CEO Jason Kilar, formerly head of Hulu Plus, believes Vessel’s model will be able to pay video producers about $50 per 1,000 views of their clips on the site. That compares with just $2.20 per 1,000 views of ad-supported video at sites such as YouTube, Kilar says.
The extra money, in theory, will provide digital video producers with the means and incentive to create even better content that will prod more people to subscribe to Vessel.
The same “virtuous cycle” has enabled Internet video service Netflix to finance more of its own original programming and pay more money to license compelling entertainment while its audience has nearly tripled to 57 million customers from 20 million in the past four years.
“We think this is going to be a really big deal, like the advent of cable-and-satellite television in the 1970s,” Kilar, 43, says of Vessel.
YouTube, which is owned by Google Inc., says Kilar’s estimates are wrong, but declined to reveal its average payout per 1,000 views. Payments to YouTube partners have increased by at least 50 percent in each of the past three years, the company says.
Research firm eMarketer Inc. estimated that YouTube’s total ad revenue last totaled $7.6 billion and about $4.6 billion was paid out to YouTube’s partners.
The concept, which has been in beta testing for two months, debuts Tuesday. Anyone who signs up with Vessel by 3 a.m. EDT Friday will receive a one-year subscription for free.
Vessel’s ambitions sound like wishful thinking to Forrester Research analyst Jim Nail, who doubts many people will pay to watch a video that will be available for free within a few days.
“That kind of restriction only works when you have content that people are really knocking down the doors to see,” Nail says.
“It is going to totally come down to what kind of content that they can get. Unless they have the content that justifies paying $3 a month, nothing will save them.”
Vessel so far has about 70,000 video clips separated into about 160 categories, including sports, comedy, music, video games and food. Many clips are free and supported by ads, just like most video on YouTube. Vessel’s subscription side features videos from about 130 contributors.
They include Emmy Award-winning actor Alec Baldwin, who is showcasing “Love Ride,” a series featuring him dispensing relationship advice in the back seat of taxis, and the online comedy duo of Rhett McLaughlin and Link Neal, who have more than 3 million subscribers on their YouTube channel.
Machinima CEO Chad Gutstein anticipates a large audience will pay for early access to the video gaming specialist’s clips because video game enthusiasts “are more engaged and more obsessed with what they are doing than anything I have ever experienced.
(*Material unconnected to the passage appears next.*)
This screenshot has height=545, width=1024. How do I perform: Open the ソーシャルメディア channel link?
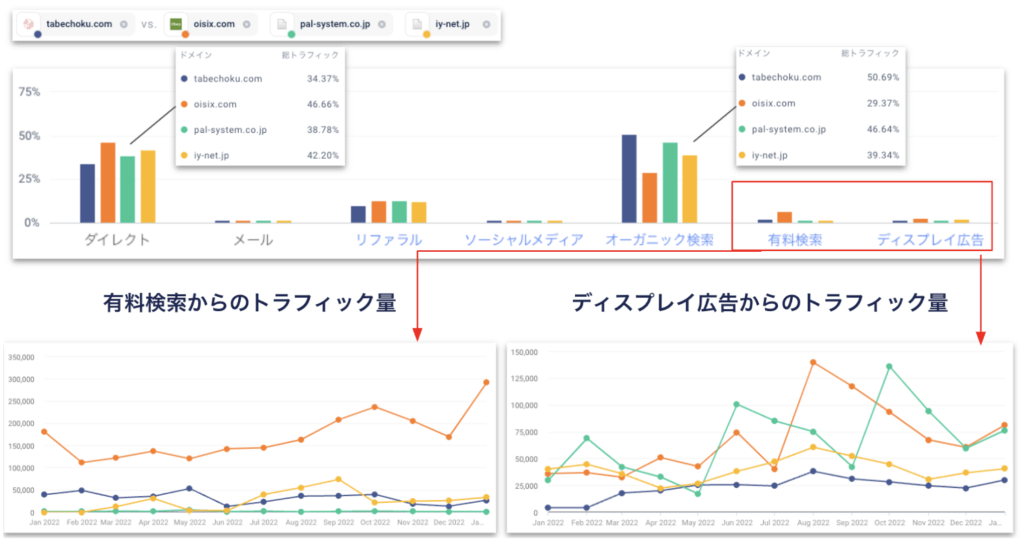523,240
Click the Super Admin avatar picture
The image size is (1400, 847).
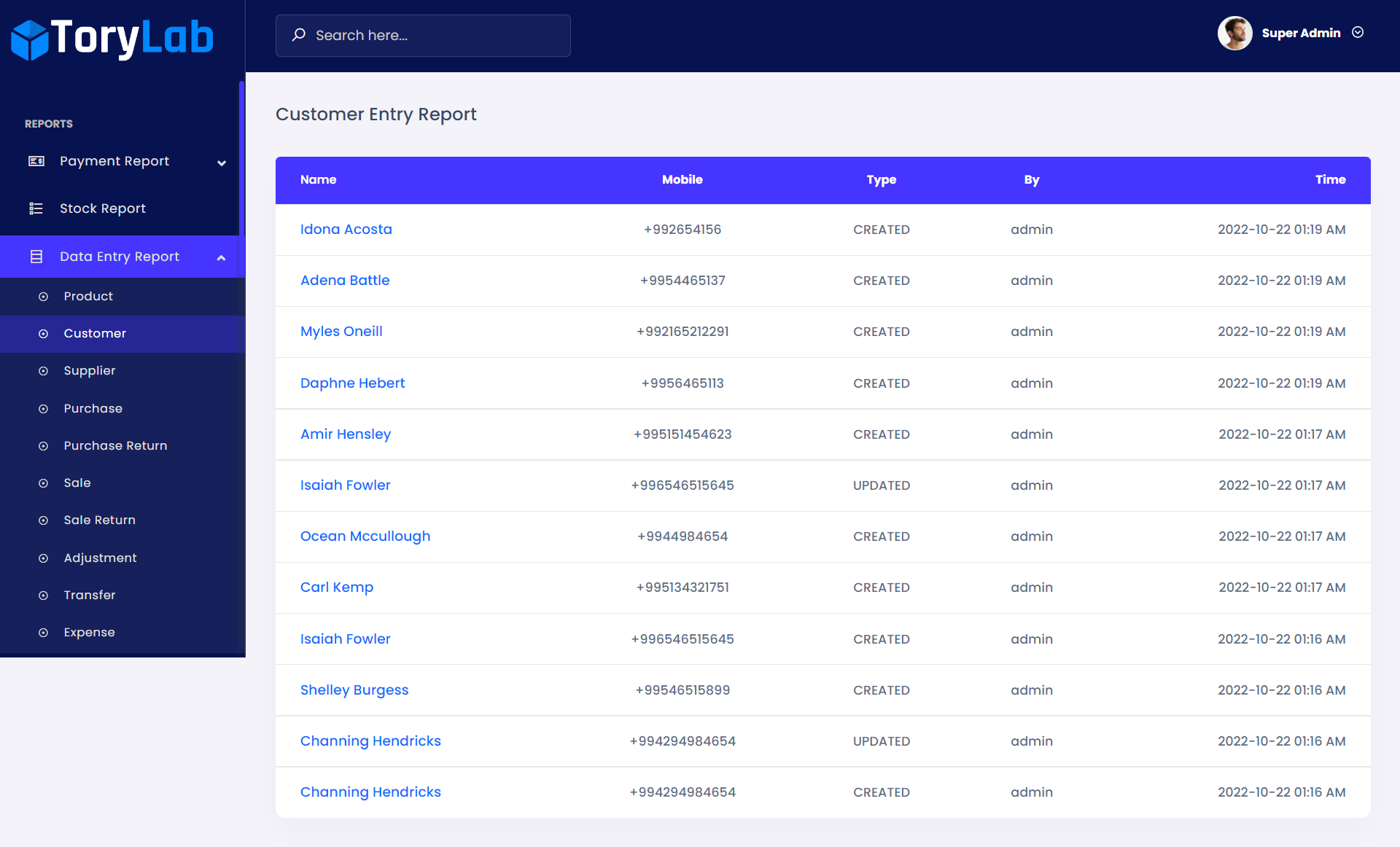[x=1234, y=34]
They just want to be there first.”
Before Vessel, Kilar spent five years running online television streaming service Hulu, which was launched in 2007 by a group of TV networks trying to counter YouTube’s popularity.
By the time Kilar stepped down in 2013, Hulu’s premium Plus service had attracted about 6 million subscribers, though it never mounted much of a challenge to YouTube, where about 300 hours of video is posted per minute.
Since Kilar and another former Hulu executive Rich Tom started Vessel last year, the San Francisco startup has raised $77 million from two venture capital firms, Greylock Partners and Benchmark Capital, and Amazon.com Inc. CEO Jeff Bezos.